If there’s an epidemic of opioid misuse stemming from pain, the question that arises is: how do we effectively talk about the crisis when we struggle to communicate about the pain we are feeling to begin with? This is the question that drove the team at the UC Davis Center for Design in the Public Interest to create “the pain project”. Using what they call “democratic design,” a process akin to dialectical problem solving, the interdisciplinary team of designers, computer scientists and writers work in concert with doctors and clinics to address medical needs through clear information design.
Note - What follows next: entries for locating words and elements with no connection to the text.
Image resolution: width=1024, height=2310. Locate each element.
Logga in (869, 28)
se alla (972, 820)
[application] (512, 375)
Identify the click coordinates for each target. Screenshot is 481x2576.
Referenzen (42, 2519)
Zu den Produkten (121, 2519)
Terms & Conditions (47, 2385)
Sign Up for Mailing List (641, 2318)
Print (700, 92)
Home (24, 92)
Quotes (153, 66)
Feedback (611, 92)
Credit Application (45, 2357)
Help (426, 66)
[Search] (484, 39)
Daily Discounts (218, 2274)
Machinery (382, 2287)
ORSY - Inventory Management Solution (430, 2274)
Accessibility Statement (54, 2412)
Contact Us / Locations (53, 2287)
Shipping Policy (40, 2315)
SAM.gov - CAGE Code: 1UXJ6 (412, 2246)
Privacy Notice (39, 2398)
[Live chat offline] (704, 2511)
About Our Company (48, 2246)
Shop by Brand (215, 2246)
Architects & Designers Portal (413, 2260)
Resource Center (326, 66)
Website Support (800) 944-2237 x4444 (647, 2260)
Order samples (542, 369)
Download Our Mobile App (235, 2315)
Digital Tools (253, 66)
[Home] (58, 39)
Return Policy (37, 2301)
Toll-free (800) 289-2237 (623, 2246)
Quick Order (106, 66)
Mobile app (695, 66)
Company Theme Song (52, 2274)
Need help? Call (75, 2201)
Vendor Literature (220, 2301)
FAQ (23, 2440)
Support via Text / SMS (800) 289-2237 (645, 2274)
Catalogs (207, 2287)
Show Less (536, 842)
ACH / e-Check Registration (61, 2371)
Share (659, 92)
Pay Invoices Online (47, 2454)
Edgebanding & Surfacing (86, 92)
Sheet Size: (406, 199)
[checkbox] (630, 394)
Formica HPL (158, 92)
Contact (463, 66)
“We begin with really trying to get to what is the coordinate, like what is the issue and what is the need?” said Susan Verba, an associate design professor at UC Davis and lead designer behind DiPi. “Working with the doctors in a number of meetings, we try to ask a lot of questions and think together. We then propose some possible solutions, hear their responses and then further evolve the idea.”
The physicians at Hill County Health and Wellness Center began this process by designing a product that would effectively present alternative treatments to opioids for patients’ consideration. One product the team settled on was a poster that, in plain text and simple ideograms, presented 16 possible paths a patient could take. But this was just one form the idea took.
“We take content, like the poster, and we play with the form, because every patient is different, and different things work for different patients,” said Zoe Martin, a design student and DiPi member. “We turned the poster into cards, and there’s a video that they can watch if that communicates better with them.”
In simple language and images, the video informs viewers of the various pros and cons of individual opioid treatments. A booklet was made to accompany the video, in case patients have limited access to the internet. Another booklet helps patients taper off opioids or other painkillers if they are addicted. The newest booklet is about properly addressing a situation in which someone has overdosed on painkillers.
Accessibility in any form might be the defining element of DiPi’s design philosophy. It is not surprising, then, that they have addressed the complicated language of medical forms that might make it intimidating or challenging to visit the doctor. More than simplifying and making the language clear, the documents are made to be more visually engaging. A good example of this is their redesign of the pain-treatment folder from the Hill County Health and Wellness Center to an easy-to-read comic strip.
Translation is also a huge issue in receiving accessible and proper medical care, especially in California, where Spanish is spoken by nearly 40 percent of the state’s population.
“Whenever I look at medical literature, it’s never translated for the average person, nor is it ever translated for Spanish speakers, which is like such a common language in California, and it frustrates me,” said Hannah Hill, a student in the Textiles and Clothing Department and a project support intern for DiPi. “So I thought it would be great to get involved with DiPi and help make their material even more approachable for even more populations.”
DiPi is currently working on translating its designs into as many languages as possible. It will continue working with medical professionals to create more accessible and effective modes of communication between doctor and patient.
“Usually designers are at the tail end of the process and they’re asked to come in and give form to other people’s content,” Verba said. “You can’t have the kind of impact you’d like to have [as a designer] and you can’t learn as much as you’d like to learn by loading up other people’s problems. So that’s what we really try to do here is flip that inside out and say ‘Hey, yes, we’re not doctors, but we have something to bring to the table.’”
While DiPi does not provide answers to the opioid crisis, it is offering useful and creative means to help mitigate the severity of it by making medical treatment more accessible and clear to larger populations.